Rayaner taglia Pescara. E Renzi e D’Alfonso stanno a guardare

untitledRyanair taglierà in Italia 600 posti di lavoro a causa dell’aumento delle tasse aeroportuali. La compagnia irlandese low cost ha annunciato l”intenzione di non utilizzare le basi di Pescara e Alghero. “Il governo italiano – ha dichiarato il portavoce della Compagnia aerea – ha deciso di darsi la zappa sui piedi aumentando le tasse sui passeggeri di circa il 40%”.
Ryanair lamenta che l’aumento delle tasse aeroportuali di 2,50 euro (da 6,50 a 9 euro) per ciascun passeggero in partenza dall’Italia, in vigore dal primo gennaio, andrà a sussidiare il fondo per la cassa integrazione degli ex piloti Alitalia.
“Quale compagnia aerea più grande in Italia – ha aggiunto O’Brien -, volando su 26 aeroporti e trasportando 27 milioni di clienti all’anno da e per l’Italia, a Ryanair non è stata lasciata altra scelta se non quella di chiudere due delle sue 15 basi italiane e spostare il suoi aeromobili, piloti ed equipaggi, verso Paesi con costi più bassi per il turismo”.

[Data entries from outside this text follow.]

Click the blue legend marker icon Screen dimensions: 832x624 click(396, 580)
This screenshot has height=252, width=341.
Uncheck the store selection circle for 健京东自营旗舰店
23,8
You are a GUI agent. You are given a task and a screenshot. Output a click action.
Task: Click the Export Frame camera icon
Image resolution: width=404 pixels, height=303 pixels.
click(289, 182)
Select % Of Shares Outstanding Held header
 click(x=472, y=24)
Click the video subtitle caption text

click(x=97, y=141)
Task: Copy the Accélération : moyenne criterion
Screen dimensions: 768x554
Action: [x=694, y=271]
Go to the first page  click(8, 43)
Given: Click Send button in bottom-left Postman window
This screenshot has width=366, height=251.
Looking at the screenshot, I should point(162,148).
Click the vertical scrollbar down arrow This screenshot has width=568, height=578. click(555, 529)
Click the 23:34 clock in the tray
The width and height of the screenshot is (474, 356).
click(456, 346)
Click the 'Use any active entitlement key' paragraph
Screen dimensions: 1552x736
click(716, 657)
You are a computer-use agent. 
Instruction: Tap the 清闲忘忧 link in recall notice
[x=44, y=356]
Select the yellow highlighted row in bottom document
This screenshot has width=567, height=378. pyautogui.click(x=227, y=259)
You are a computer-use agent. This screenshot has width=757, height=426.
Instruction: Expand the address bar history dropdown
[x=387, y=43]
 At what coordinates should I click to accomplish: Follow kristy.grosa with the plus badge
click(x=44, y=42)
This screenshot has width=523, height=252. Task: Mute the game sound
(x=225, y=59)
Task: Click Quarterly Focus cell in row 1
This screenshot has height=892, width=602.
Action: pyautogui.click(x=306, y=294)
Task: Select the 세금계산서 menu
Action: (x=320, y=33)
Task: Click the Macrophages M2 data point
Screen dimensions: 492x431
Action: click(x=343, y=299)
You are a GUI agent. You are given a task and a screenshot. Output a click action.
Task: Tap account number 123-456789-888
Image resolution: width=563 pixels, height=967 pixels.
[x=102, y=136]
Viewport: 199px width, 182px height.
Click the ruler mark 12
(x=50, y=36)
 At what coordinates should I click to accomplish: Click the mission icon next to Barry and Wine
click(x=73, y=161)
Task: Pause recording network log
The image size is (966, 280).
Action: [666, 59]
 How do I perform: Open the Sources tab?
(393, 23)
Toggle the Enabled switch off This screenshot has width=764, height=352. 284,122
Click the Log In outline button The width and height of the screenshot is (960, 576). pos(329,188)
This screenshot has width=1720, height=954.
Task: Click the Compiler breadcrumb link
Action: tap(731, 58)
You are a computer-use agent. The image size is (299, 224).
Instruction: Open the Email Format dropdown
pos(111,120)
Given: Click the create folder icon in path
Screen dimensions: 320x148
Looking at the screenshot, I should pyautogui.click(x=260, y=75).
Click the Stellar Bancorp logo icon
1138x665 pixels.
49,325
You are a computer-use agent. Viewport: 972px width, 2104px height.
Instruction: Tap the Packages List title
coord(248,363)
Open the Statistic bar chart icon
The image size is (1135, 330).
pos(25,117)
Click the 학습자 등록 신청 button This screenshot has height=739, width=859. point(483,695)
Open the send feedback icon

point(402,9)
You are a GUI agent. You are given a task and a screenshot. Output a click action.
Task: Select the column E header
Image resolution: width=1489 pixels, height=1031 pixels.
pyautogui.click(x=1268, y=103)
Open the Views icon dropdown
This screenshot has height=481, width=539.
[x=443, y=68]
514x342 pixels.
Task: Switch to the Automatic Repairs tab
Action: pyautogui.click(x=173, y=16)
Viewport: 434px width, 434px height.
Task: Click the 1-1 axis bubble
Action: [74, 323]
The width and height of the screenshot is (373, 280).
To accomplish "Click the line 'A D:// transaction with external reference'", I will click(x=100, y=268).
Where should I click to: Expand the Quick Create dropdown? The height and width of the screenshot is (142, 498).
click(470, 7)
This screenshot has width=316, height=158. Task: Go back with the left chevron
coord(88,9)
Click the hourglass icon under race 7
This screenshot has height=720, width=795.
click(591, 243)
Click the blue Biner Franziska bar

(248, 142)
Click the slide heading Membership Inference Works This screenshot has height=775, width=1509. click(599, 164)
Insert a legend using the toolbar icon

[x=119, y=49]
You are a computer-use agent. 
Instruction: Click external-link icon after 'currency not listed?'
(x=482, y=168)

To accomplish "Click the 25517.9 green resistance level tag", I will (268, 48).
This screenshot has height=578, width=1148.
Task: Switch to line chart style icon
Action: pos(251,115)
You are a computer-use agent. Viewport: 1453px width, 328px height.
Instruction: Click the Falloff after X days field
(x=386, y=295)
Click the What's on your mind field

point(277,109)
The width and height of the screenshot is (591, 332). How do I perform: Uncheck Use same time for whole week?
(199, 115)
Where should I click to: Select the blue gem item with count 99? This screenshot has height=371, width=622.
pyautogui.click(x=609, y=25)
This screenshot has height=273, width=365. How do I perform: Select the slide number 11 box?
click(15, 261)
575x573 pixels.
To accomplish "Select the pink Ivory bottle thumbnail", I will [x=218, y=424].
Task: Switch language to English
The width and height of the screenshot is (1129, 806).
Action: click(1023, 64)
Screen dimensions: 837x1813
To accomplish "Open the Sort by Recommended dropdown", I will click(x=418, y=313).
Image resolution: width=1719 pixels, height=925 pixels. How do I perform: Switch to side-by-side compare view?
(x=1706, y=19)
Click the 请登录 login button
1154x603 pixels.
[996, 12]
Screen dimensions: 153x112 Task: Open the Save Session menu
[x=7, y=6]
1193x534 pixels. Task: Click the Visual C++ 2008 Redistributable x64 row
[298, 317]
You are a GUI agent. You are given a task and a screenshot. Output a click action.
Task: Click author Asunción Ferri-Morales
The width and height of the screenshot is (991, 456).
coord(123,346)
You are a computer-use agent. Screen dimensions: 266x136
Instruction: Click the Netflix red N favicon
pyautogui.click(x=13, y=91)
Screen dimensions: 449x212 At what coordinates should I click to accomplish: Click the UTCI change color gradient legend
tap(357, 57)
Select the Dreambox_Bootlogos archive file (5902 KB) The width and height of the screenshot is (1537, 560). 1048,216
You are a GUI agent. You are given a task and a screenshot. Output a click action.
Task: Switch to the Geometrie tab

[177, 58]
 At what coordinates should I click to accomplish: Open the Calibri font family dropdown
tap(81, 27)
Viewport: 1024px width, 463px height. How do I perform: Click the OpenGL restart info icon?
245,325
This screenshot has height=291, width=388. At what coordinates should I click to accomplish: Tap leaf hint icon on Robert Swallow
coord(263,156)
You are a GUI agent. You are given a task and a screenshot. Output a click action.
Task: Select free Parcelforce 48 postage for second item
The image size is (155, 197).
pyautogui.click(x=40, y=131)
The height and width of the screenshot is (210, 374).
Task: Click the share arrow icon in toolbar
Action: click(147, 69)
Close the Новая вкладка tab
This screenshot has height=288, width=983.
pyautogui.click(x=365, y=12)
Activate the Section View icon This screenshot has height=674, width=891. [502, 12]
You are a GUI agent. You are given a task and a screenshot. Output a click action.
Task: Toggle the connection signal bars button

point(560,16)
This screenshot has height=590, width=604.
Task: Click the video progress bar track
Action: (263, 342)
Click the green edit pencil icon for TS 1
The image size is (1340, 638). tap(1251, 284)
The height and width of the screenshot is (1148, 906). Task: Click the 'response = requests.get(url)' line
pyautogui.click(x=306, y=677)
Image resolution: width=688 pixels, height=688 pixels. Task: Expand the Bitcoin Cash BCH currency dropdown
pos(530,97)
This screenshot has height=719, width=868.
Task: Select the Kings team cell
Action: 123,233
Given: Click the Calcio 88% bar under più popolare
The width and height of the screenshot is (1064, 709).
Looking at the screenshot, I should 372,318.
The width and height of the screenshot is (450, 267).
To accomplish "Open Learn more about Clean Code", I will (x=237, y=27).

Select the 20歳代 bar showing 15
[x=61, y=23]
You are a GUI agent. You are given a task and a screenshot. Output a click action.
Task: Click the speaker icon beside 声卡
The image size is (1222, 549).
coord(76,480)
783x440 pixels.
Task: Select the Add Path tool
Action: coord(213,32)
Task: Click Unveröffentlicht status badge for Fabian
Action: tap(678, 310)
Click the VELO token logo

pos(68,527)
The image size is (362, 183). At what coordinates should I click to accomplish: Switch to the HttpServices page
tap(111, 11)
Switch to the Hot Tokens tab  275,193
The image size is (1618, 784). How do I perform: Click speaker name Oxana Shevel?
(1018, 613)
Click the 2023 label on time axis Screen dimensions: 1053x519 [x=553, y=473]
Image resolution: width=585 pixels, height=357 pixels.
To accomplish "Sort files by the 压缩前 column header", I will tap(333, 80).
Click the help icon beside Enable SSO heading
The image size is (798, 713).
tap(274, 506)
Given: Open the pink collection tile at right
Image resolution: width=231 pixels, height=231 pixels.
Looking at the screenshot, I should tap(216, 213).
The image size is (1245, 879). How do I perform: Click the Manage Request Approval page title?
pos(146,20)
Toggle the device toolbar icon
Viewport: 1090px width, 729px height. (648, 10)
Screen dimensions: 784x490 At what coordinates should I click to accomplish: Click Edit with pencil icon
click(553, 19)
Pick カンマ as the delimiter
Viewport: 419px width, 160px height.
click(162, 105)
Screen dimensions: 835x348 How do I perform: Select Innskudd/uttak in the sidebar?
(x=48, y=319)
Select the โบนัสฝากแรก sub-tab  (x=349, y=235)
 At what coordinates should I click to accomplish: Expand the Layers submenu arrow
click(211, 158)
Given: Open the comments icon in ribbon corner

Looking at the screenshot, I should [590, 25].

“Non dovremmo essere noi a finanziare Alitalia ed Etihad – ha proseguito il manager -. Dovrebbe essere qualcuno ad Abu Dhabi. Deve essere l’Alitalia a pagare il fondo per gli ex dipendenti. Non è un attacco diretto all’Alitalia. Noi vorremmo che questa tassa venisse cancellata. Riteniamo che non sia una buona idea andare a tassare un settore come quello turistico, che rappresenta un motore per l’economia italiana”.